For a deeper head-to-head, see our best all-inclusive resorts in Tunisia guide.
Best Time to Visit Tunisia
May–June: Our top pick. Air temperatures of 24–30°C, sea warming to a swimmable 20–24°C, resorts fully open with à la carte running, and prices below the July–August peak. Ideal for couples and anyone not tied to school holidays.
July–August: Peak season. Hot (30–38°C, hotter inland and in the south), warm sea (25–27°C), and busy resorts at top prices. If you have school-age children this is your window; book 2–4 months ahead.
September–October: The second sweet spot. September has the warmest sea of the year, crowds thin after the school holidays, and prices fall. October is still swimmable, especially on Djerba.
November–April: Off-season. The mainland coast is cool and quiet; many à la carte restaurants and some facilities close at budget resorts. This is when the thalassotherapy resorts come into their own — Steigenberger in Hammamet and Hasdrubal in Djerba, with their heated indoor and seawater pools, are genuine winter wellness destinations. Djerba stays the warmest.
Getting There
Tunisia has three main airports for resort-goers. Enfidha-Hammamet (NBE) serves Hammamet, Sousse, Port El Kantaoui, and Mahdia. Monastir Habib Bourguiba (MIR) is an alternative for the Sousse/Mahdia area. Djerba-Zarzis (DJE) serves the island of Djerba — a separate destination requiring its own flight.
From the UK, direct flights run roughly four hours, operated by easyJet, TUI, Tunisair, and Nouvelair from a wide range of airports (London Gatwick, Luton, Manchester, Birmingham, Bristol, Edinburgh, Glasgow, and more) into Enfidha, with seasonal direct service to Djerba. Most all-inclusive holidays are sold as flight-plus-hotel packages by tour operators, which is usually the cheapest way to book.
From the US, there are no direct flights; you will connect through a European hub (Paris, Frankfurt, Istanbul) or via Tunis-Carthage (TUN). The flight time makes Tunisia a tougher sell for Americans than the Caribbean — but for UK and European travelers, the short hop and the prices make it one of the best-value beach destinations within reach.
Practical Tips
- Visa: UK passport holders do not need a visa for stays up to 90 days; ensure your passport is valid for at least three months beyond your stay. Many other nationalities are visa-free for tourism — check your country’s rules.

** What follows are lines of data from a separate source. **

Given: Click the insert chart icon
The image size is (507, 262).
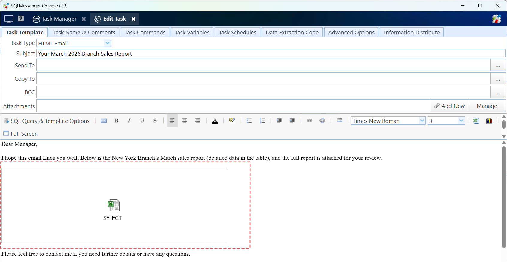Looking at the screenshot, I should pyautogui.click(x=489, y=121).
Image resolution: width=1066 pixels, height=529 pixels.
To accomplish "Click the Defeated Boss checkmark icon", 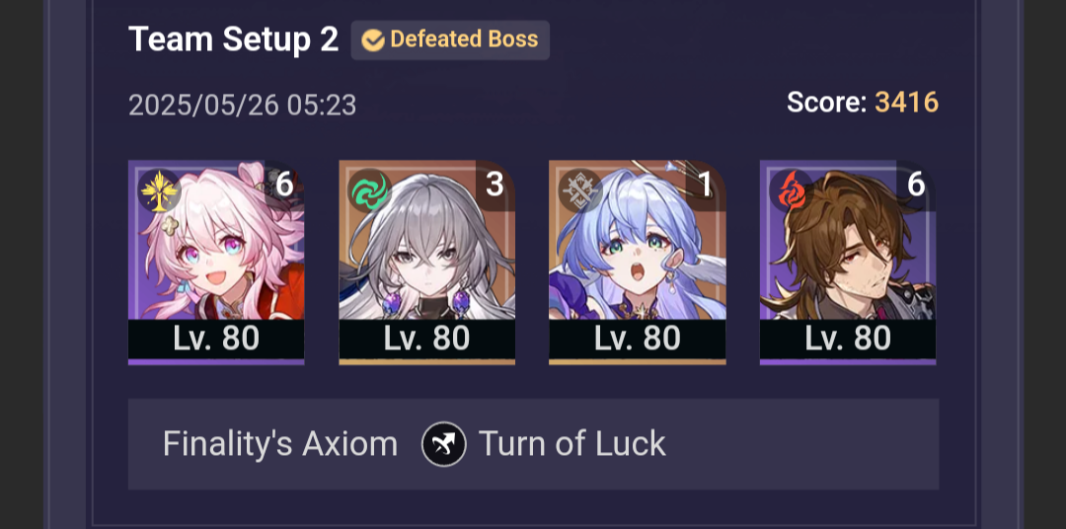I will pyautogui.click(x=372, y=40).
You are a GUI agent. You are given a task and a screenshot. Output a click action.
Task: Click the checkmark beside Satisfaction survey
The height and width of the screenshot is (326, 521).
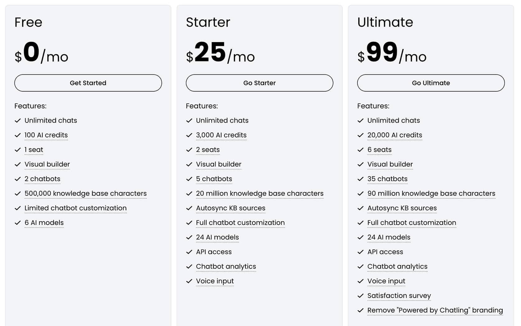click(361, 296)
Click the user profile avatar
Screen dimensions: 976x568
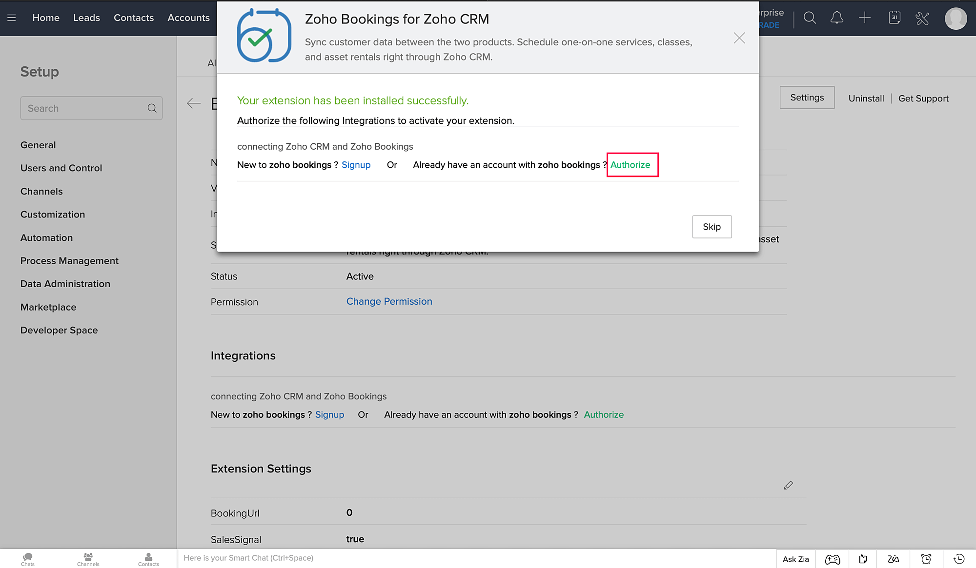pyautogui.click(x=956, y=19)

- Currency: The Tunisian dinar (TND) is a closed currency — you cannot get it before you arrive and cannot take it out. Resorts are all-inclusive, so you need little cash; bring euros or pounds to exchange for tips, the medina, and excursions.
- Tipping: Modest tipping is appreciated — a dinar or two for bar and housekeeping staff, a few for great service. Not at Caribbean levels.
- Drinks: Plan around local-brand spirits. If branded liquor matters, buy duty-free on arrival.
- Beach vendors and medinas: Expect some sales attention on beaches and firm haggling in medinas (start at a fraction of the asking price). Hammamet is the most relaxed; a polite, firm “no, thank you” works everywhere.
- Thalasso: Book any serious thalassotherapy cure program directly with the resort in advance — it is cheaper and better organized than booking on the day.
Final Recommendations
Tunisia is the thinking traveler’s value all-inclusive: genuine 5-star beachfront resorts from $65 a night, world-class thalassotherapy, real culture beyond the resort wall, and a four-hour flight from the UK. The honest trade — local-brand spirits, some food inconsistency at the budget end, and a top tier that does not quite reach Turkish or Caribbean heights — is more than offset by prices that look like a misprint.
For most couples, Iberostar Diar El Andalous in Port El Kantaoui is the smartest first booking: great food, an adults-only zone, and a walkable marina. For luxury and wellness, fly to Djerba for Hasdrubal Prestige. For a calm thalasso break, Steigenberger Hammamet. For dining, the Mövenpick Sousse. And for unbeatable family value, Iberostar Royal El Mansour in Mahdia at $65 a night with Tunisia’s best beach.
Whichever you choose, you will spend a fraction of what the same week would cost in the Caribbean — and come home wondering why more people have not figured Tunisia out yet.